В ее скорбном взгляде искрились слезы.
— Хотелось бы верить, да не умею.
— То-то и оно. Мало кто нынче умеет. Притворяются только.
…День катился уныло, хотя немного скрасился визитом поэта Н.
Заявился он нежданно ближе к ужину и одет был как для поездки в театр. Темный костюм, ослепительная сорочка, ядовито изумрудный модный галстук. К груди прижимал свою последнюю книжку: пухлый томик с золотым тиснением, изданный в Германии на деньги фонда «Возрождение». Я его видел на прилавках. Одно название тянуло сразу на Букера: «Жизнь в клетке с удавкой на шее». Поэтично.
Я как раз стоял на крылечке с Лизой, курили. Лиза объясняла, чем настоящий мужчина отличается от засранца. В первую очередь, оказывается, даже не мускулами, а благородством манер. Настоящий мужчина, оказывается, никогда не позволит себе оскорблять женщину, если у него не получилось какое-то сложное физическое упражнение.
Увидев на аллее импозантного поэта, Лиза воскликнула:
— Ой, какое чучело!
Подойдя, поэт поклонился и важно произнес:
— Выполняю обещание. Ваша супруга, надеюсь, дома?
— Дома и в полном здравии. Сейчас кликну.

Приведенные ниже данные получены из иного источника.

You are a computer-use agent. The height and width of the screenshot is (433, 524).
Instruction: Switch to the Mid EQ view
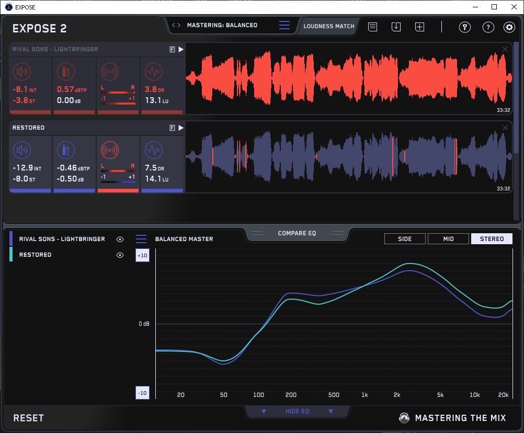tap(448, 239)
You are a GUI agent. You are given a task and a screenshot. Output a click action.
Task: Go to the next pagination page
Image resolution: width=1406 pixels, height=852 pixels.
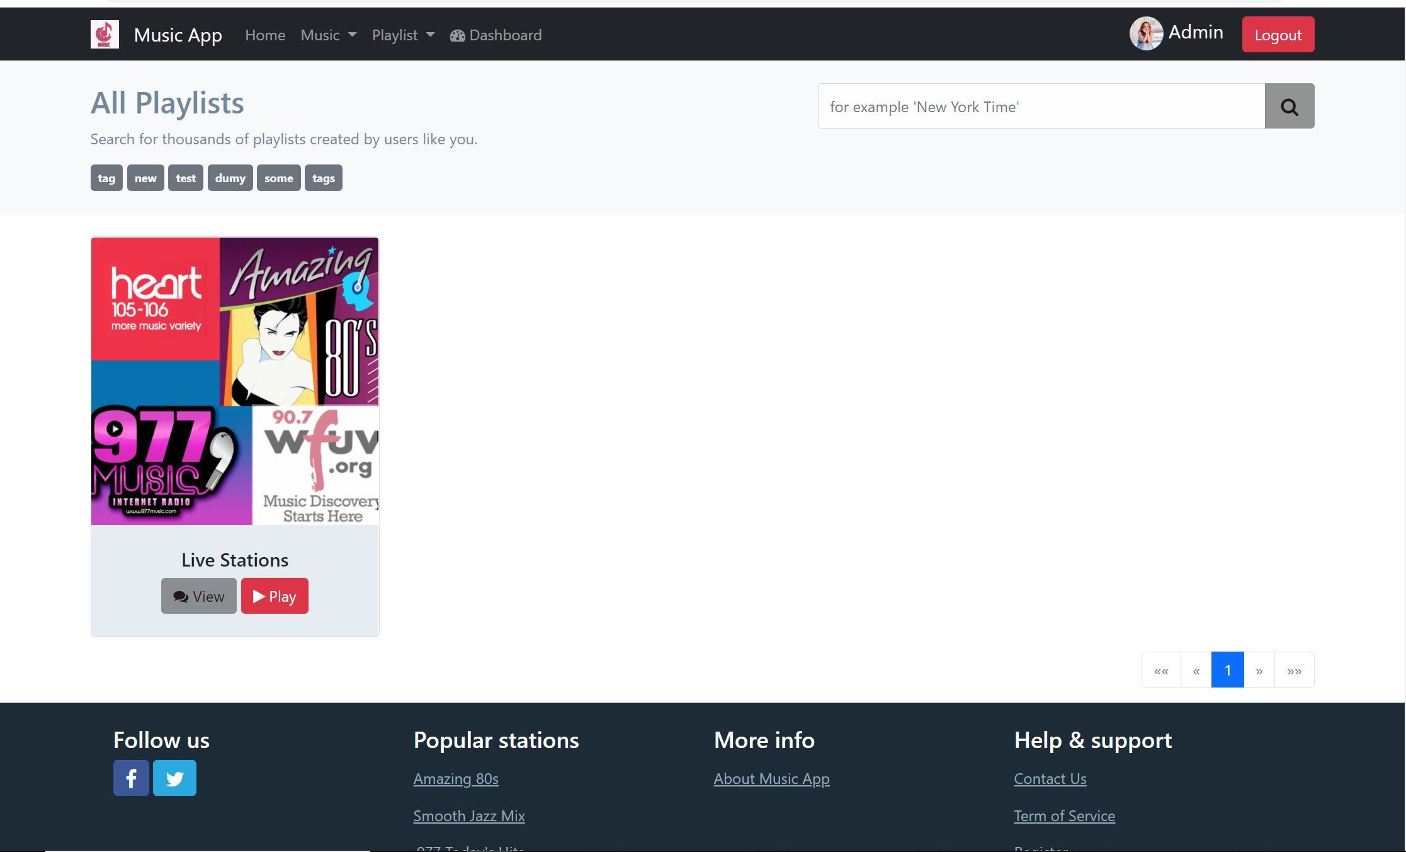coord(1259,671)
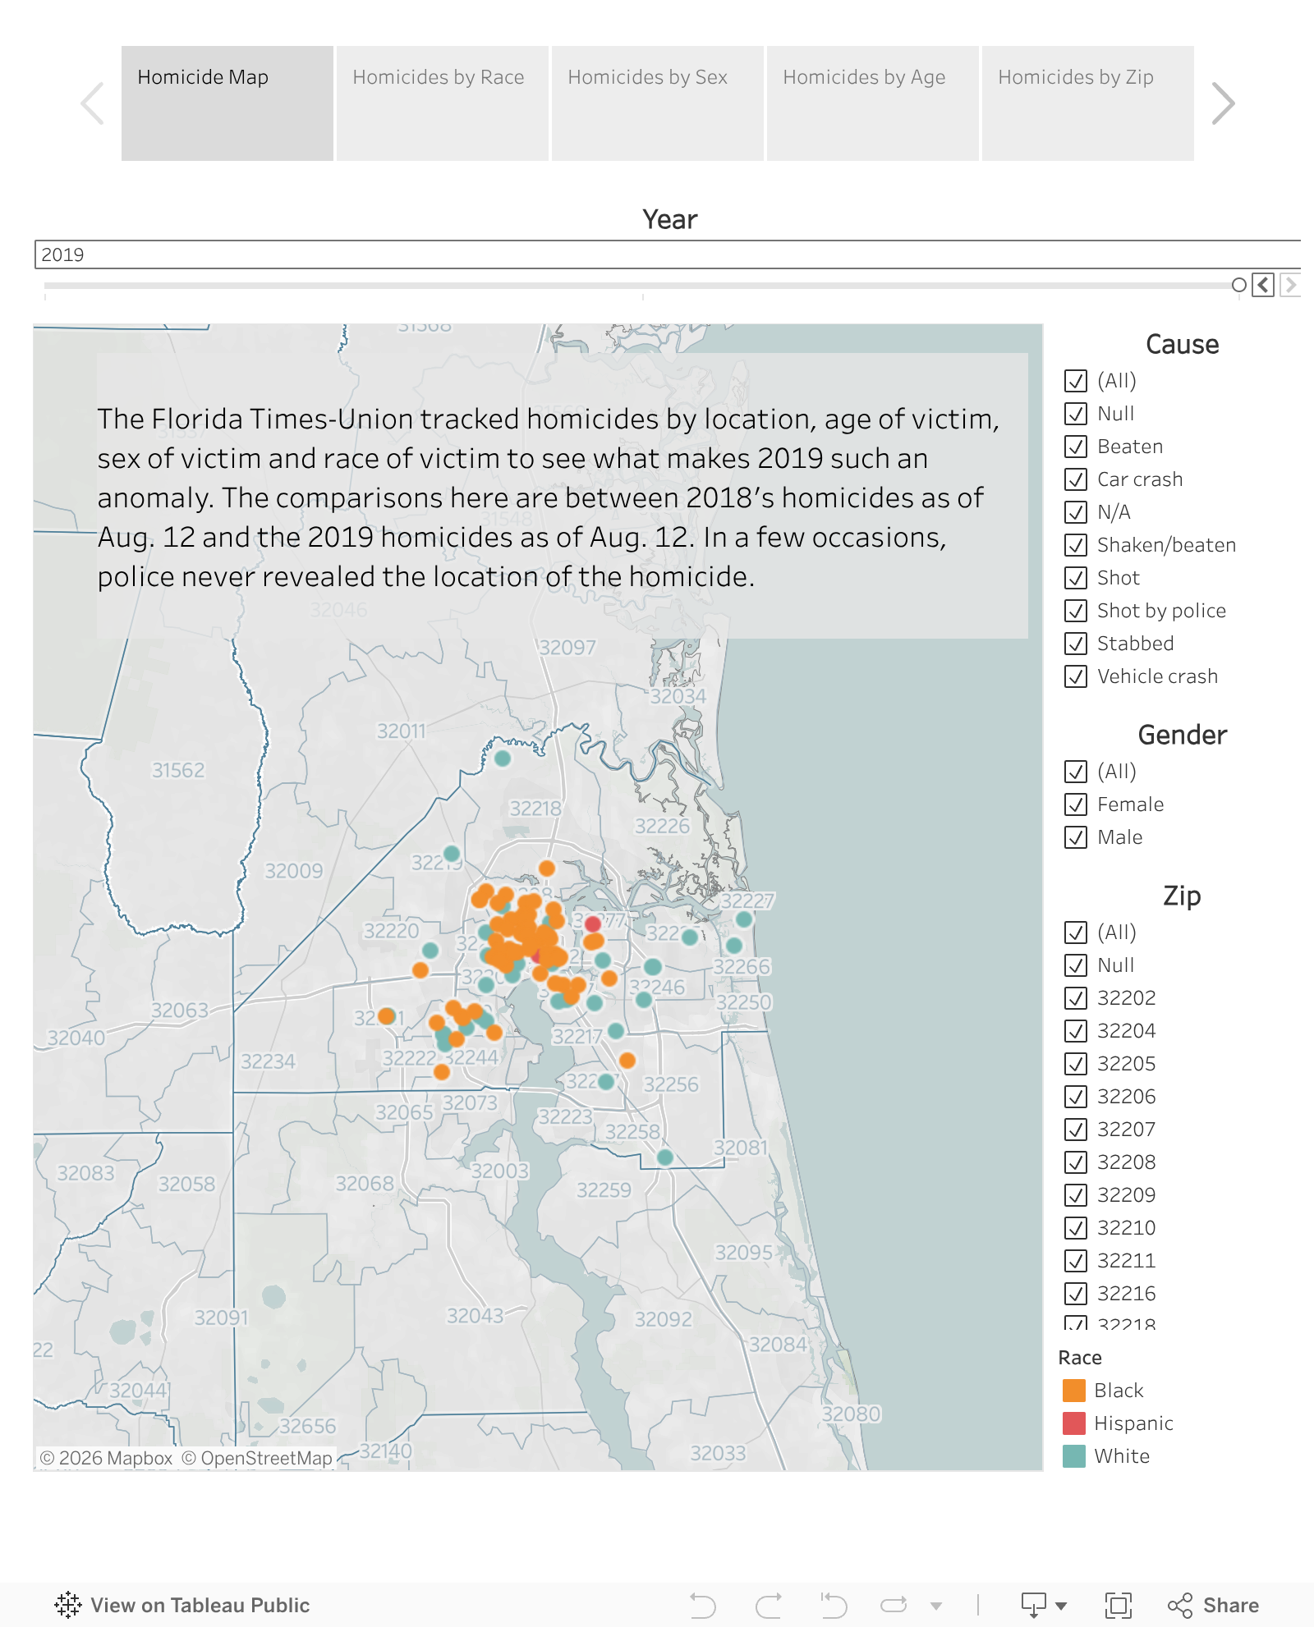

Полина с дочерью разучивали «Чижика-Пыжика» на стареньком, дребезжащем пианино в гостиной.
— К тебе там поклонник пришел, — сказал я. — Подарки принес.
Мариночка розовым вихрем сорвалась со стула и исчезла. Полина, приблизившись, тесно ко мне прижалась. Вмиг я оторопел. Шепнула:
— Голубчик мой! Перестань дуться. Пожалуйста! Я правда тебя люблю.
Легкие слова, ничего не значащие в этом мире.
— Я не дуюсь, но ты же видишь, что творится с Катей.
— Уверяю, совсем не то, что ты думаешь. Просто Эдичка очень искушенный любовник. Он ее замотал.
Мы трое — Мариночка, Лиза и я — остались на крыльце, а Полина спустилась вниз, взяла поэта под руку, и они медленно направились в сад. Последнее, что мы услышали, было… Полина:
— Это слишком большая честь для меня.
И самодовольное бурчание поэта:
— Вы себя недооцениваете, милая дама…
На какое-то время они скрылись за деревьями. Когда возвращались, уже поэт поддерживал Полину за локоток, и даже издали было заметно, как чудно блуждал его взгляд. Книжка перекочевала к Полине.
— Поверьте, Михаил Ильич, — прощебетала Лиза. — Если бы я была вашей женой, никогда бы не польстилась на такого сморчка. Уж только если очень приспичит.
Мариночка сурово спросила:
— Кто этот дяденька?
— Серый волк в овечьей шкуре, — грустно ответил я. — Но с мамой ему не справиться.